Text excerpt:
——————————

# Slingshot Shooting My Way



## dgui (Jan 12, 2010)

My way is not the only way or the right way it is just a way that I like.

Thats all.


----------



## Quercusuber (Nov 10, 2011)

I LIKE you way, sir!!!! 

Cheers ...Q


----------



## Arturito (Jan 10, 2013)

I like very much your way Darrell is a pleasure watching your skills ... so many ways, that's the magic of slingshots ...

Cheers

Arturo


----------



## The Warrior (Jan 30, 2012)

Awesome stuff man.


----------



## Saderath (Jan 1, 2013)

Great as always!


----------



## dgui (Jan 12, 2010)

There are a few of you fellows out there that like and are not afraid to admit it. Glad you like.

Thanks,

Dgui


----------



## tradspirit (Jul 23, 2012)

Darrell: I like! Glad you like I like.


----------



## dgui (Jan 12, 2010)

tradspirit said:


> Darrell: I like! Glad you like I like.


Ha. Great.


----------



## ZorroSlinger (Dec 12, 2012)




----------



## dgui (Jan 12, 2010)

You know whats going on. Ha!


----------



## Skillet (Apr 19, 2013)

Brilliant shooting!! I'm envious.


----------



## dgui (Jan 12, 2010)

Skillet said:


> Brilliant shooting!! I'm envious.


Much Obliged.


----------



## AZ Stinger (Aug 30, 2012)

I know I don`t have to say it


----------

——————————

Data provided:
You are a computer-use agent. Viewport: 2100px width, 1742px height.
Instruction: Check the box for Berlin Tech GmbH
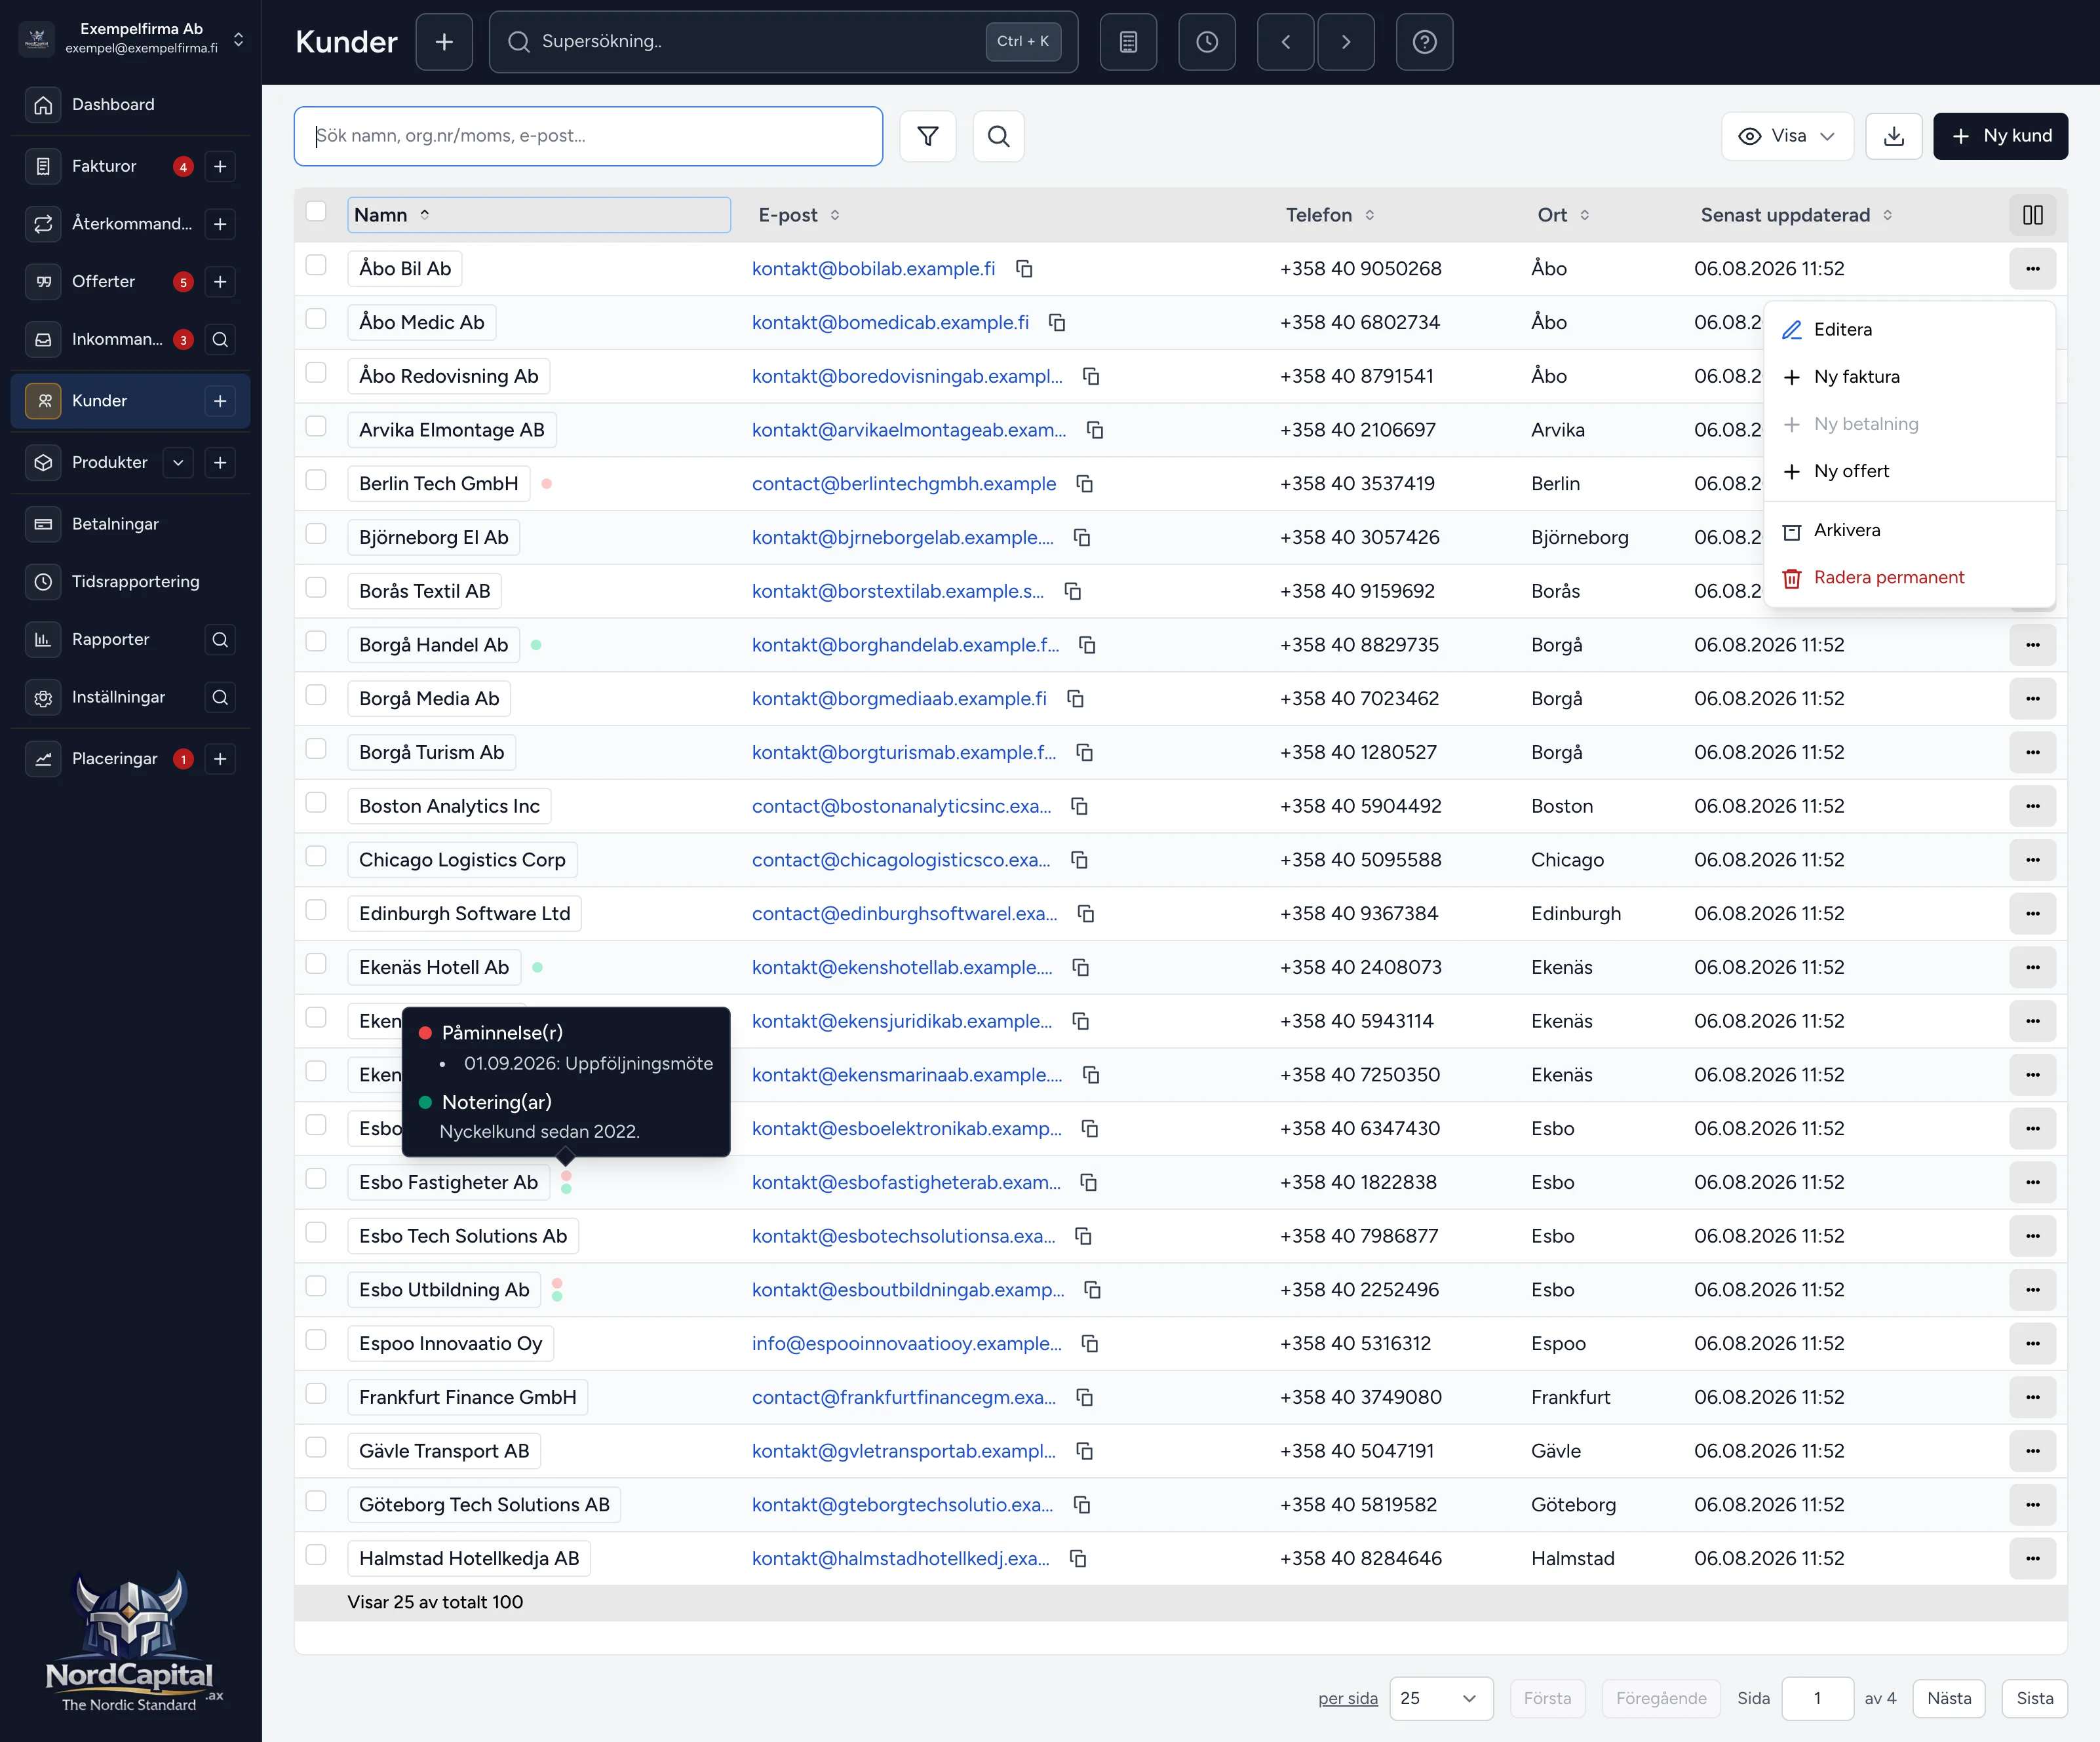[x=316, y=480]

——————————

Required task:
Repeat the slingshot thread word for word from "I like very" to "Awesome stuff man.". The listing has no connection to the slingshot thread.

Response for this exercise:
I like very much your way Darrell is a pleasure watching your skills ... so many ways, that's the magic of slingshots ...

Cheers

Arturo


----------



## The Warrior (Jan 30, 2012)

Awesome stuff man.